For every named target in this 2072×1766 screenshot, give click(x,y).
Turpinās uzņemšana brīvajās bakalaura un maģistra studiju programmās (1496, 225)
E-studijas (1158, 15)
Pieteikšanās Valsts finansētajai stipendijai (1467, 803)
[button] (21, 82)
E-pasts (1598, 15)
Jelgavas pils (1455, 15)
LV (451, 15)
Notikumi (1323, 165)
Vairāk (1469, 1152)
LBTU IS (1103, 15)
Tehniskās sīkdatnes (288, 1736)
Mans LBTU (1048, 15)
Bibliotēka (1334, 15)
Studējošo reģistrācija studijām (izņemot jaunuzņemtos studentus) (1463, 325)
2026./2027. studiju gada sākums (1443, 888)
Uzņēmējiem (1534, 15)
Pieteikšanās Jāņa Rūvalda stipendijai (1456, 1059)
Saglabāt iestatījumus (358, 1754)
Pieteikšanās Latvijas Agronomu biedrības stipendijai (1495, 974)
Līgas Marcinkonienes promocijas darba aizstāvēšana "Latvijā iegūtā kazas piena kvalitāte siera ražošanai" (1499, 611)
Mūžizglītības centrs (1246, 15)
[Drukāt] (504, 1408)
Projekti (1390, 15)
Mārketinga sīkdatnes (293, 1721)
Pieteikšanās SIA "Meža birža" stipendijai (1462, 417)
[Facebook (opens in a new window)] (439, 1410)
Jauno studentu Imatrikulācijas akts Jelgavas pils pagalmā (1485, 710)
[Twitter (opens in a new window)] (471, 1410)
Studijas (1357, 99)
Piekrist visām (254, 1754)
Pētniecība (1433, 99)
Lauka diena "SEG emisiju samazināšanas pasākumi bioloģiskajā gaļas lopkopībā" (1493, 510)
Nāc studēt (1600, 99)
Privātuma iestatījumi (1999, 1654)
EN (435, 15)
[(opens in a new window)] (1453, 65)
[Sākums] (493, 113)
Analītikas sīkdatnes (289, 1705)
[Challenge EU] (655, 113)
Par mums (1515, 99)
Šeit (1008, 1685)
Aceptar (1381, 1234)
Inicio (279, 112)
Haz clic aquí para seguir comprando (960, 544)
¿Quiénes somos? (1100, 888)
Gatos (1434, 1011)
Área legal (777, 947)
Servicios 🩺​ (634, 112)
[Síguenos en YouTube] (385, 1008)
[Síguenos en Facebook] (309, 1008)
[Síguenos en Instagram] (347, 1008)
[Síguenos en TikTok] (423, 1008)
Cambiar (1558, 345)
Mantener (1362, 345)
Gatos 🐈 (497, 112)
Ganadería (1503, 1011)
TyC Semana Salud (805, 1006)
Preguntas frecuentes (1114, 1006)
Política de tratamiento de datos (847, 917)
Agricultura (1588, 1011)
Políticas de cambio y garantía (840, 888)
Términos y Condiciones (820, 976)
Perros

· · ·

Working from the records above, write out verbatim only the lines from the line containing "LV (451, 15)" through the line containing "Pētniecība (1433, 99)".

LV (451, 15)
Notikumi (1323, 165)
Vairāk (1469, 1152)
LBTU IS (1103, 15)
Tehniskās sīkdatnes (288, 1736)
Mans LBTU (1048, 15)
Bibliotēka (1334, 15)
Studējošo reģistrācija studijām (izņemot jaunuzņemtos studentus) (1463, 325)
2026./2027. studiju gada sākums (1443, 888)
Uzņēmējiem (1534, 15)
Pieteikšanās Jāņa Rūvalda stipendijai (1456, 1059)
Saglabāt iestatījumus (358, 1754)
Pieteikšanās Latvijas Agronomu biedrības stipendijai (1495, 974)
Līgas Marcinkonienes promocijas darba aizstāvēšana "Latvijā iegūtā kazas piena kvalitāte siera ražošanai" (1499, 611)
Mūžizglītības centrs (1246, 15)
[Drukāt] (504, 1408)
Projekti (1390, 15)
Mārketinga sīkdatnes (293, 1721)
Pieteikšanās SIA "Meža birža" stipendijai (1462, 417)
[Facebook (opens in a new window)] (439, 1410)
Jauno studentu Imatrikulācijas akts Jelgavas pils pagalmā (1485, 710)
[Twitter (opens in a new window)] (471, 1410)
Studijas (1357, 99)
Piekrist visām (254, 1754)
Pētniecība (1433, 99)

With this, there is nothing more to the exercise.